Conformism-driven phases of opinion formation on heterogeneous networks: the q-voter model case

TL;DR

This paper investigates how conformist and non-conformist behaviors influence opinion formation on heterogeneous networks using the q-voter model, revealing phase transitions driven by conformist density across different network topologies.

Contribution

It introduces a simulation of the q-voter model with mixed conformist behaviors on realistic network topologies, highlighting the impact of conformist density on opinion phases.

Findings

Conformist density thresholds induce phase transitions in opinion states.

Different network topologies exhibit distinct critical conformist densities.

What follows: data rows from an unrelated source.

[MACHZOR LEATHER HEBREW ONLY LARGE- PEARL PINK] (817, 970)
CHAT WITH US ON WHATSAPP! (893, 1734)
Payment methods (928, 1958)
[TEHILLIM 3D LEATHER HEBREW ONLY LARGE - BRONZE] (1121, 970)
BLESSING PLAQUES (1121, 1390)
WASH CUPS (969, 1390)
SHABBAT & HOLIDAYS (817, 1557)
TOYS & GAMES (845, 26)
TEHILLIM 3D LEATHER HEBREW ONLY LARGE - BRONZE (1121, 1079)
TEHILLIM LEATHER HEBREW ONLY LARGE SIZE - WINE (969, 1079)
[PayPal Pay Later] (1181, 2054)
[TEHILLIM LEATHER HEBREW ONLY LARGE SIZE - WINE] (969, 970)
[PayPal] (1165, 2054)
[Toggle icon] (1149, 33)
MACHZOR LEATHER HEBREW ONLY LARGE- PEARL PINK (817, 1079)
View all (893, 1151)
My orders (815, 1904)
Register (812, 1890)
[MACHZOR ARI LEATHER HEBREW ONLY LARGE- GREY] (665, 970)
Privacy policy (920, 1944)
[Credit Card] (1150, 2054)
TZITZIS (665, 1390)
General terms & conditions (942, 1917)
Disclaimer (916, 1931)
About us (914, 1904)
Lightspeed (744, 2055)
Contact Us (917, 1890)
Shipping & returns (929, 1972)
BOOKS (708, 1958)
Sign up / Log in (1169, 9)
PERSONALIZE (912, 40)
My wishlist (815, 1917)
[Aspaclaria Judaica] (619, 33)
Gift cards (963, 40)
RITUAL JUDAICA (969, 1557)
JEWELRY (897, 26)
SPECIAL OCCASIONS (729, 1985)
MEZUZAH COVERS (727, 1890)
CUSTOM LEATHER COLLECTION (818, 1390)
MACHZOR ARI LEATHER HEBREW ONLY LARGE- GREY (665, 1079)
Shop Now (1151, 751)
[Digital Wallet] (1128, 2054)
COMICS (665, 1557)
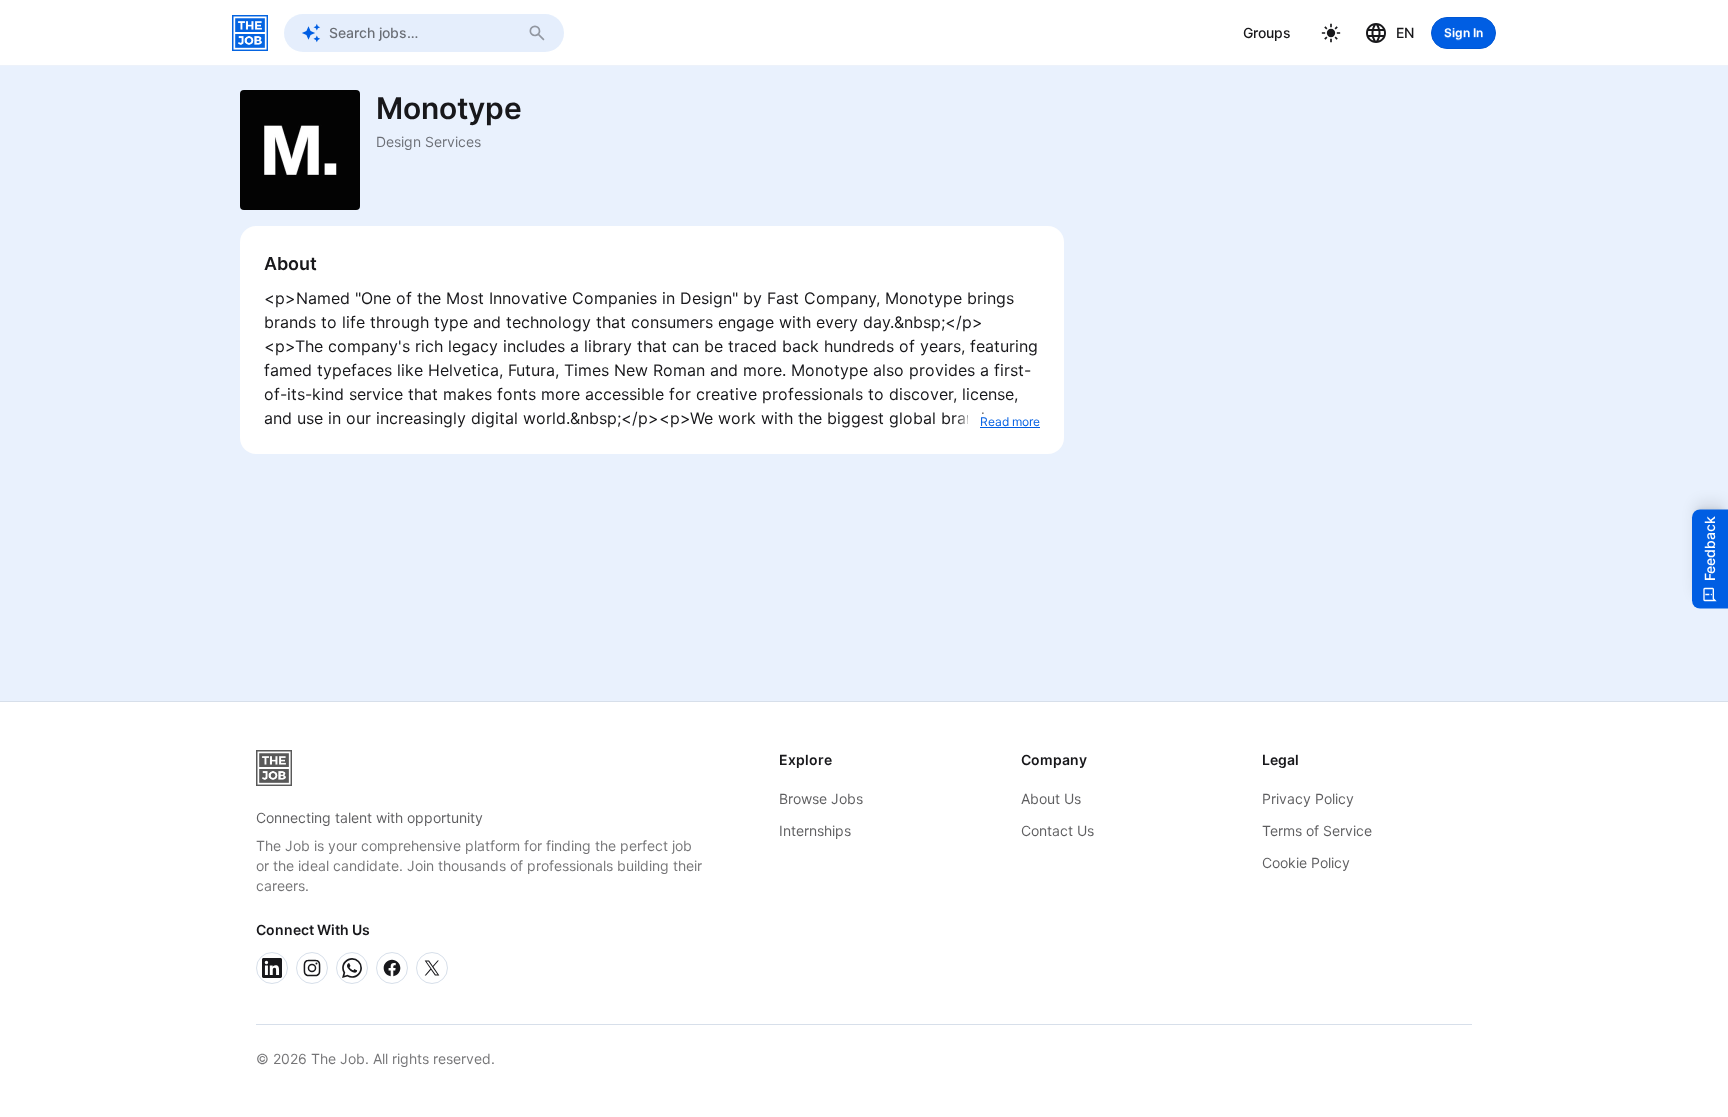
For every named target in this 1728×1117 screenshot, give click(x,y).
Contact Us (1057, 830)
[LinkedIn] (272, 968)
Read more (1010, 421)
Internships (815, 830)
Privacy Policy (1308, 798)
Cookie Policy (1306, 862)
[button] (1331, 33)
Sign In (1463, 32)
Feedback (1709, 547)
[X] (432, 968)
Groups (1267, 32)
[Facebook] (392, 968)
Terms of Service (1317, 830)
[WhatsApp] (352, 968)
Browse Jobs (821, 798)
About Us (1051, 798)
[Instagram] (312, 968)
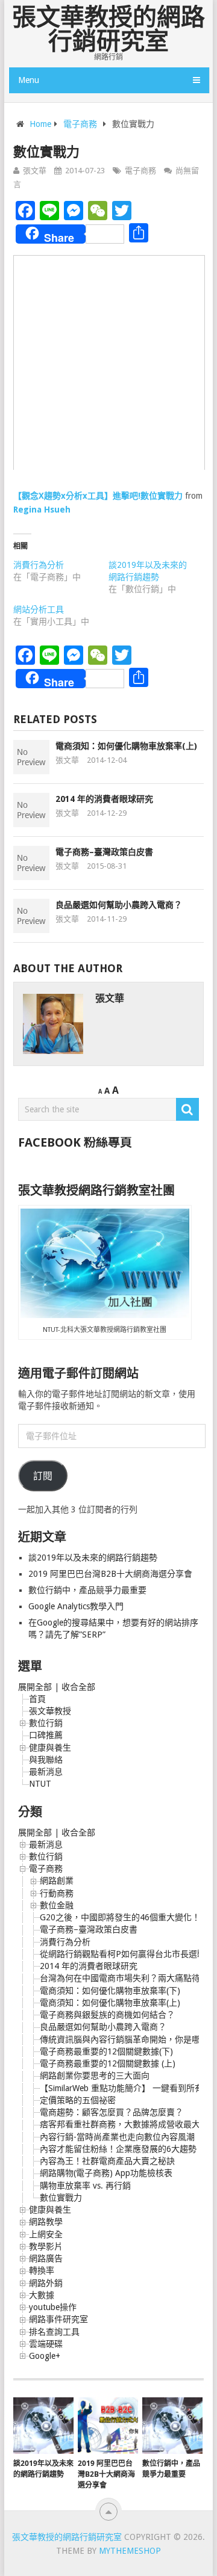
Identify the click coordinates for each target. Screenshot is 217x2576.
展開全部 (35, 1687)
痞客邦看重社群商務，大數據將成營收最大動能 (128, 2124)
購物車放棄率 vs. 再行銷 (85, 2185)
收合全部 (78, 1687)
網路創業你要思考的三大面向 (94, 2075)
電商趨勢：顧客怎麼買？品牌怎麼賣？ (111, 2112)
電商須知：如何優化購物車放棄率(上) (126, 746)
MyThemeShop (130, 2551)
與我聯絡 (46, 1759)
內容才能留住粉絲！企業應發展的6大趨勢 (118, 2149)
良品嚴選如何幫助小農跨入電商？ (118, 905)
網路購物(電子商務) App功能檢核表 (106, 2173)
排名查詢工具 (54, 2332)
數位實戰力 (61, 2197)
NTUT (40, 1784)
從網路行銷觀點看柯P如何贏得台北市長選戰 (123, 1954)
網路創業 (57, 1880)
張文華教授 (50, 1711)
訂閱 (42, 1476)
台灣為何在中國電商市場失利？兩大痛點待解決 (128, 1978)
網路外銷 (46, 2283)
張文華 (34, 170)
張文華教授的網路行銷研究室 (108, 29)
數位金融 (57, 1905)
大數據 (41, 2295)
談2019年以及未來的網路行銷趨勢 (92, 1557)
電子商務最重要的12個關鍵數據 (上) (107, 2063)
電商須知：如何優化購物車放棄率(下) (110, 1990)
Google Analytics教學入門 (76, 1606)
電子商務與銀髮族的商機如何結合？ (107, 2015)
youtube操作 (53, 2307)
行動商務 (57, 1893)
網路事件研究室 (58, 2319)
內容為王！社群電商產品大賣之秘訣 (107, 2161)
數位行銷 (46, 1723)
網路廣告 (46, 2258)
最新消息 (46, 1771)
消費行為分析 (38, 565)
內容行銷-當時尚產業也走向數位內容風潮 (117, 2137)
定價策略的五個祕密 (78, 2100)
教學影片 (46, 2246)
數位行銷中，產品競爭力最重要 (87, 1590)
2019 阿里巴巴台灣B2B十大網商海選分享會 (111, 1574)
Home (40, 124)
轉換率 (41, 2270)
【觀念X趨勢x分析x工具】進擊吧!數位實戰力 (98, 496)
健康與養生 (50, 1747)
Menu (28, 80)
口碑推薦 (46, 1735)
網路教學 (46, 2221)
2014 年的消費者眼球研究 (104, 799)
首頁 (37, 1699)
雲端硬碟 (46, 2344)
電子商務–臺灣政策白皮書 (104, 852)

Consensus is more easily achieved with higher conformist proportions.

Abstract

The q-voter model, a variant of the classic voter model, has been analyzed by several authors: while allowing to study opinion dynamics, this model is also believed to be one of the most representative among the many defined in the wide field of sociophysics. Here, we investigate the consequences of conformity on the consensus reaching process, by numerically simulating a q-voter model with agents behaving either as conformists or non-conformists, embedded on heterogeneous network topologies (as small-world and scale-free). In fact, although it is already known that conformity enhances the reaching of consensus, the related process is often studied only on fully-connected networks, thus strongly limiting our full understanding of it. This paper represents a first step in the direction of analyzing more realistic social models, showing that different opinion formation-phases, driven by the conformist agents density, are observable. As a result, we identify threshold values of the density of conformist agents, varying across different topologies and separating different regimes of our system, ranging from a disordered phase, where different opinions coexist, to a gradually more ordered phase, where consensus is eventually reached.